Dataset records:
══════════

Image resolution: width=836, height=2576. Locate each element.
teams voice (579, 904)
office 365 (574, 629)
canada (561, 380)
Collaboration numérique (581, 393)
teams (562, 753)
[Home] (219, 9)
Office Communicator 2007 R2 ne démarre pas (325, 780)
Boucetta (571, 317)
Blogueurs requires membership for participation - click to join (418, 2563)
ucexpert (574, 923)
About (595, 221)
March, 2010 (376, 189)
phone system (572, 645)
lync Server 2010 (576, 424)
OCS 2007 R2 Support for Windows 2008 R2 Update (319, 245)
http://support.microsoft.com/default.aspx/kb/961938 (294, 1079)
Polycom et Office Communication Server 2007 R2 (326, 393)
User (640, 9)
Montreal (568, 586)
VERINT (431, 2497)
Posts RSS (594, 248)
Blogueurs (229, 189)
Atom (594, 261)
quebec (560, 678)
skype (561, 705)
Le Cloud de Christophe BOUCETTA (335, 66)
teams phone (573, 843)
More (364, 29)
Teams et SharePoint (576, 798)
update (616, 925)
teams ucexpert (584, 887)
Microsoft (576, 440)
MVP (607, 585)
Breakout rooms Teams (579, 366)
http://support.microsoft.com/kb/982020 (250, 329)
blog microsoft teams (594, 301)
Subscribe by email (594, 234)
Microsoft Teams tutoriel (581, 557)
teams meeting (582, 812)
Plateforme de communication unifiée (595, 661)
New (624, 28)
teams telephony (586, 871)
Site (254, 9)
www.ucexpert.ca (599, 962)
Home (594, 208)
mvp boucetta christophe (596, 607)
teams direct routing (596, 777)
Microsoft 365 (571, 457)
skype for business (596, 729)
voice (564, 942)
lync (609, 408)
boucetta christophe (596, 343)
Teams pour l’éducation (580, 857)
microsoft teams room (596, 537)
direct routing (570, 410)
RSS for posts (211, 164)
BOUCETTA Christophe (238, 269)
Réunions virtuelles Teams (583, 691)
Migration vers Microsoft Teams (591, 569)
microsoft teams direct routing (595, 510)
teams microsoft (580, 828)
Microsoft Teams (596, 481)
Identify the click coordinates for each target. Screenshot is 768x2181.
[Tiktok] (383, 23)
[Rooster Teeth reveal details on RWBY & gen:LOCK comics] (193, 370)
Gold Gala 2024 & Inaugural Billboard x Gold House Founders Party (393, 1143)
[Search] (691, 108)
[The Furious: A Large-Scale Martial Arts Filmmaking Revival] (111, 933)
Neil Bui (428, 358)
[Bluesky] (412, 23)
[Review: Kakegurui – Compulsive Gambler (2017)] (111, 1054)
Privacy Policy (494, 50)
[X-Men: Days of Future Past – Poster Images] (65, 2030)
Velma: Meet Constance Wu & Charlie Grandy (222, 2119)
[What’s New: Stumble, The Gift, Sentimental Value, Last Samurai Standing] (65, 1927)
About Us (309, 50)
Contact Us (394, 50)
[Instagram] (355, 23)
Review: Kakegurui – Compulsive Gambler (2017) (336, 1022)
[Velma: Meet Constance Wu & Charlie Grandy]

══════════

WHAT YOU WILL DO: Your answer must consist solely of the lines from the top of the entries above through the line containing "Home (594, 208)", copied exactly, both ends included.

RESPONSE AREA:
Image resolution: width=836, height=2576. Locate each element.
teams voice (579, 904)
office 365 (574, 629)
canada (561, 380)
Collaboration numérique (581, 393)
teams (562, 753)
[Home] (219, 9)
Office Communicator 2007 R2 ne démarre pas (325, 780)
Boucetta (571, 317)
Blogueurs requires membership for participation - click to join (418, 2563)
ucexpert (574, 923)
About (595, 221)
March, 2010 (376, 189)
phone system (572, 645)
lync Server 2010 (576, 424)
OCS 2007 R2 Support for Windows 2008 R2 Update (319, 245)
http://support.microsoft.com/default.aspx/kb/961938 (294, 1079)
Polycom et Office Communication Server 2007 R2 (326, 393)
User (640, 9)
Montreal (568, 586)
VERINT (431, 2497)
Posts RSS (594, 248)
Blogueurs (229, 189)
Atom (594, 261)
quebec (560, 678)
skype (561, 705)
Le Cloud de Christophe BOUCETTA (335, 66)
teams phone (573, 843)
More (364, 29)
Teams et SharePoint (576, 798)
update (616, 925)
teams ucexpert (584, 887)
Microsoft (576, 440)
MVP (607, 585)
Breakout rooms Teams (579, 366)
http://support.microsoft.com/kb/982020 (250, 329)
blog microsoft teams (594, 301)
Subscribe by email (594, 234)
Microsoft Teams tutoriel (581, 557)
teams meeting (582, 812)
Plateforme de communication unifiée (595, 661)
New (624, 28)
teams telephony (586, 871)
Site (254, 9)
www.ucexpert.ca (599, 962)
Home (594, 208)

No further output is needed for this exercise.